[What you are asked to do]
Answer these questions about the comments below on being a "liberal" Catholic.
1. What does the first commenter sometimes think of when picturing these parents as Mary?
2. By what does the first commenter say they are separated from their children?
3. How many marriages did the second commenter's parents have combined?

[Reading passage]
BEGIN

That's why I'm a "liberal" Catholic, or a TLT Catholic. These parents show me (and all of us) an example of how God loves when they continue to love their children. What higher compliment could I pay them?

I also look at people I know who are in relationships some would call "disordered" and often find that a lot of grace and unconditional love takes place in those relationships, and that God is working in the midst of all that canonical "disorder" and making those relationships incubators of holiness.

And not only incubators of holiness for the couple but for the rest of us as well because in the shadow of unconditional love we are all graced.

I sometimes think of the Magnificat, and of these parents as Mary. Just as she accepted her pregnancy and her child and an uncertain future, so did they, and with lots of prayers they are getting through some tough situations.

I am thankful to God personally, that I am only separated from my children by distance and not by a hardened heart or an intractable conscience.

That was a good post, Fantine.

Sometimes I wonder if the Catholics of the past have made things more difficult for us Catholics today. If they knew how we have to run around patching up the damage they've done if they'd still would have done it.

I have a number of 'disordered' relationships in my extended family not the least of which are my parents combined seven marriages. Like you said, through grace and unconditional love, these relationships become incubators of holiness. (I loved that) I've found that it's much better to adopt a spirit of mercy instead of a spirit of condemnation. It's difficult at times, but it yields great dividends. Pointing our fingers of righteousness seems to have the opposite affect.

END

[Data segment]
BEGIN

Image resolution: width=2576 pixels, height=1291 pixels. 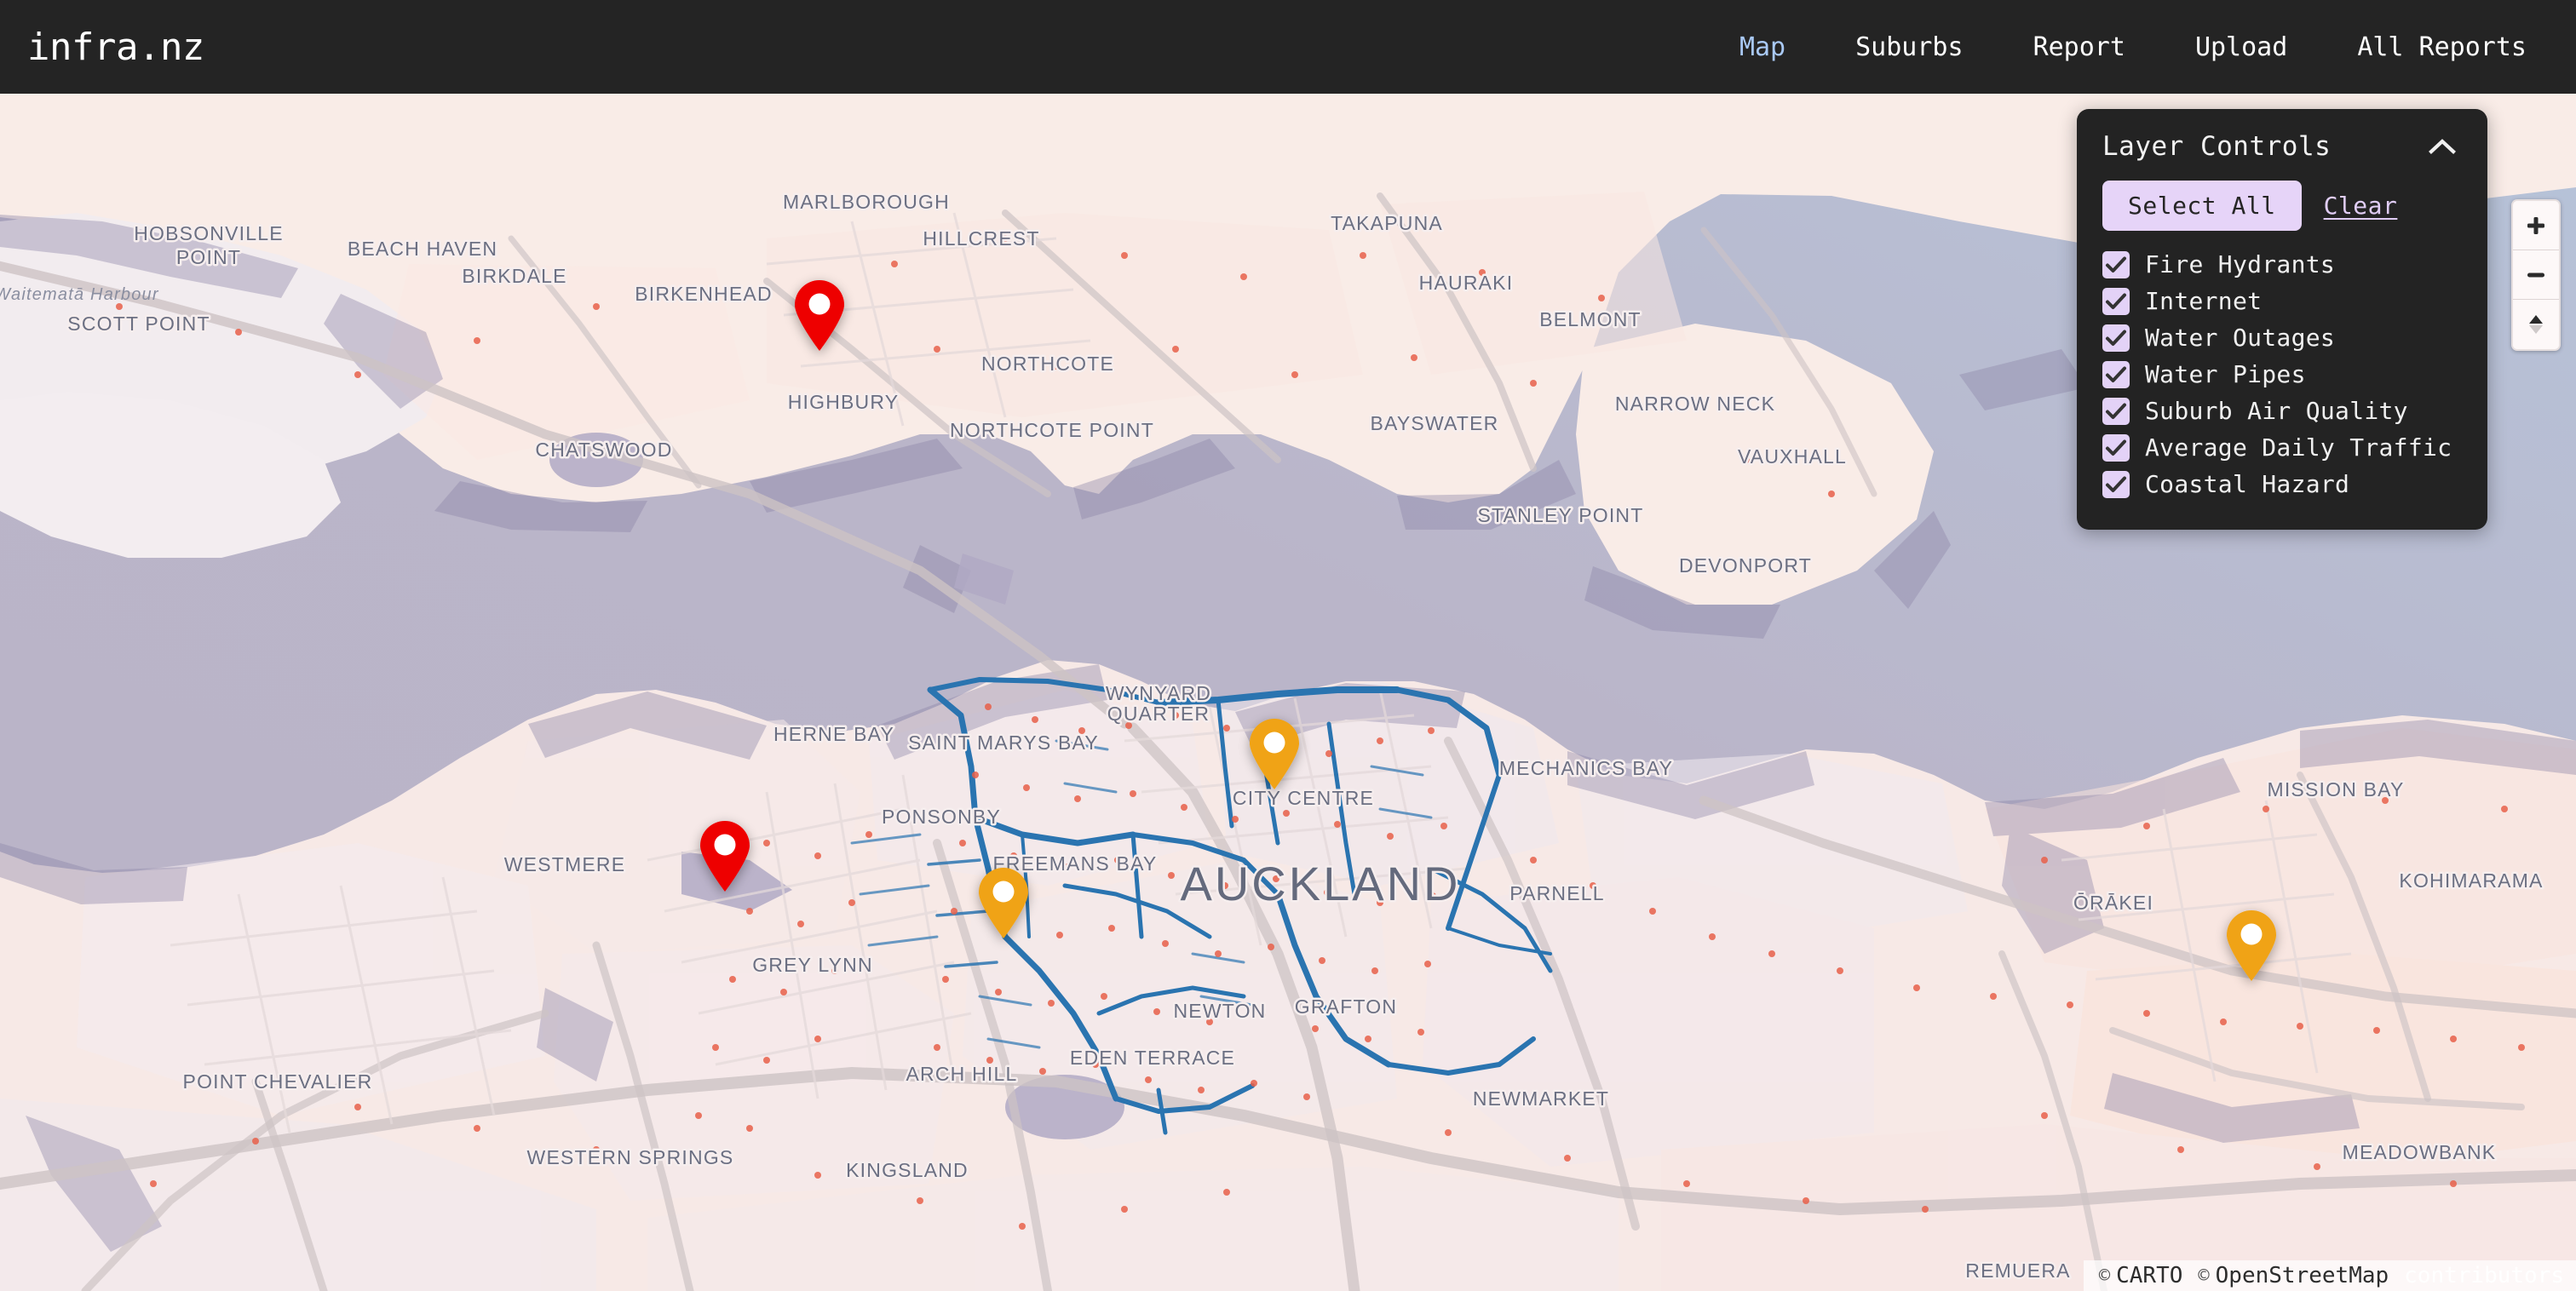 What do you see at coordinates (2299, 448) in the screenshot?
I see `layer-label: Average Daily Traffic` at bounding box center [2299, 448].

END

[Answer area]
1. The Magnificat.
2. Only by distance.
3. Seven.